Hydrogen on the road - Part 1
21 August 2019
Autovista Group journalist Phil Curry finds out more about hydrogen and its future in the automotive market from Toyota.
All carmakers are now pursuing electrification strategies to drive down the carbon emissions from their fleets. However, being a leader in hybrid technology, and perhaps the manufacturer closest to its CO2 target, Toyota has the freedom to follow other research paths. Its current direction is towards hydrogen power.
I was invited to an event to learn more about the carmaker’s foray into H2 technology, and to drive its production-ready fuel-cell vehicle (FCEV), the Mirai, which has been available on the market since 2015. The day included a presentation by Jon Hunt, manager of alternative fuels at Toyota GB.
‘We have been able to invest a lot of money in R&D to get to where we are today,’ Jon told us. ‘We are also conscious with our global footprint, in our products and our factories and supply chain, all have an impact on the environment. To be sustainable, we need to improve all the areas that we work in.’
It is this philosophy that has driven the carmaker towards hybrid technology in the past and is doing so again with hydrogen technology, the most abundant material known.
Around three quarters (75%) of matter in the universe is hydrogen. However, it does not exist on its own and requires splitting from something first, which can be done using various processes. A majority of current hydrogen production is done in industrial processes, as a by-product. Around 70 million tonnes of hydrogen is used by industry each year already.
Many believe that hydrogen production uses more power than creating electricity. ‘One growing way of splitting hydrogen is through electrolysis, separating hydrogen from oxygen in water,’ Jon explained. ‘This is a clean form of production of the gas, which reduces emissions and therefore increases the sustainability of the product. Additionally, the process can be done locally, so no transport is required to ferry the fuel from place to place, and you can use renewable energy to do it.
‘However, in the UK we have 1.5tWh spare energy in the grid, according to 2017 figures, and this can produce 27,000 tonnes of hydrogen, enough to power 135,000 vehicles to 12,000 miles each. Additionally, hydrogen does not dissipate, allowing years of storage.
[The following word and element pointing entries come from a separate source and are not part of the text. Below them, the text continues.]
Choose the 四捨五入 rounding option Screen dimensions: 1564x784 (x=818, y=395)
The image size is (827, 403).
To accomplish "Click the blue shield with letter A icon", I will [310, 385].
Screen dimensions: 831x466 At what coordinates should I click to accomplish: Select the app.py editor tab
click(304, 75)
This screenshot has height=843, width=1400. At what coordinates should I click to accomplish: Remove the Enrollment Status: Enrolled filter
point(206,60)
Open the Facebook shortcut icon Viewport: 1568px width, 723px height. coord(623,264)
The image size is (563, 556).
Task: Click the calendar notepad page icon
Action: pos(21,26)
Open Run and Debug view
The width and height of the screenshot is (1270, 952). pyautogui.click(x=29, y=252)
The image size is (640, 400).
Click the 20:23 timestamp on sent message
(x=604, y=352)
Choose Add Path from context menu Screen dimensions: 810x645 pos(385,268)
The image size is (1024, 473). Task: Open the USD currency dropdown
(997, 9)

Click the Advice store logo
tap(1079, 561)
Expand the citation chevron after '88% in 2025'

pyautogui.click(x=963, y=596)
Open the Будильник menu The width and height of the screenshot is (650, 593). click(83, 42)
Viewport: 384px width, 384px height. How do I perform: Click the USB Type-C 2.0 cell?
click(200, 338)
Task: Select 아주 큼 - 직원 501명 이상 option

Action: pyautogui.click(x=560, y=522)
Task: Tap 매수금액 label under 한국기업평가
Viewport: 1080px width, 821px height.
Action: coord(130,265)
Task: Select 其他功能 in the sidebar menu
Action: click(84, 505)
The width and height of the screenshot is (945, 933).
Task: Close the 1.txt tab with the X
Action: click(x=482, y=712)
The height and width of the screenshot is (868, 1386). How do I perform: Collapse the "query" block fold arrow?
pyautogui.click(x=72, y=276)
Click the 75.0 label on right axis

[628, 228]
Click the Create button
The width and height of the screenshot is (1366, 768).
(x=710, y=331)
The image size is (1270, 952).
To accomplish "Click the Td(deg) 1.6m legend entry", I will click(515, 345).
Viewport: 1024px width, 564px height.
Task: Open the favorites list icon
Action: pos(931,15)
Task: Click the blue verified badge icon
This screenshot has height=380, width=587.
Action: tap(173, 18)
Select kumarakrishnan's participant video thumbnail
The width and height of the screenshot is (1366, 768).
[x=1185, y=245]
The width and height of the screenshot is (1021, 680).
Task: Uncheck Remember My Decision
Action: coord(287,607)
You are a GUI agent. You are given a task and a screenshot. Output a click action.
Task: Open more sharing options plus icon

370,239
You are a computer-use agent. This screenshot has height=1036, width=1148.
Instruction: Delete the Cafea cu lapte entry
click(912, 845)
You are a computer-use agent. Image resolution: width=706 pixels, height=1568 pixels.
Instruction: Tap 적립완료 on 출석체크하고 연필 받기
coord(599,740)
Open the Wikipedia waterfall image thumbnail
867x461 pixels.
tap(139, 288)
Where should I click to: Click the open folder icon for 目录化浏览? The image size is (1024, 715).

It is also a fuel that can be used to feed back into the energy system, while decarbonising transport, industrial processes, building heat and transport, and can also serve as renewable feedstock to produce ammonia and fertilisers.’
So, by using spare energy that is not being utilised elsewhere, together with renewable sources and clean forms of separation, hydrogen can be produced easily, and be stored for long periods when not in use. Local production also means a reduction in fuel trucks on the road, reducing the carbon footprint further still.
‘Back in 2015 we introduced the Mirai, Japanese for future, as the world’s first production hydrogen-powered car, Jon said. ‘That was designed to demonstrate the durability of the fuel cell. However, it was not the first generation FCEV we have produced, but the seventh-generation.
‘We have been working on the technology since 1992, and it has come to the point as a manufacturer that we are happy to put into the market, alongside every other one of our products, a vehicle that works in the same way, with the same durability, same safety and efficiency to prove there is no compromise with the technology.’
The Mirai is based on a hybrid platform. It uses electric motors, has hybrid battery storage, two tanks at the rear, with the fuel cell located under the seats. Not only has Toyota produced a lightweight fuel cell, but it has also worked hard on the pressurised tanks, which are built using carbon fibre, a very strong material often found in motor racing. These are easy to build at scale, reducing the cost further.
The process of producing power in the vehicle is simple. Hydrogen contains energy; it is the most energy-dense item except perhaps nuclear power. It allows you to be able to work a chemical reaction that combines air, drawn in as a normal combustion engine would do, producing water as a by-product, while heat produces the electricity that is then sent to power the motors.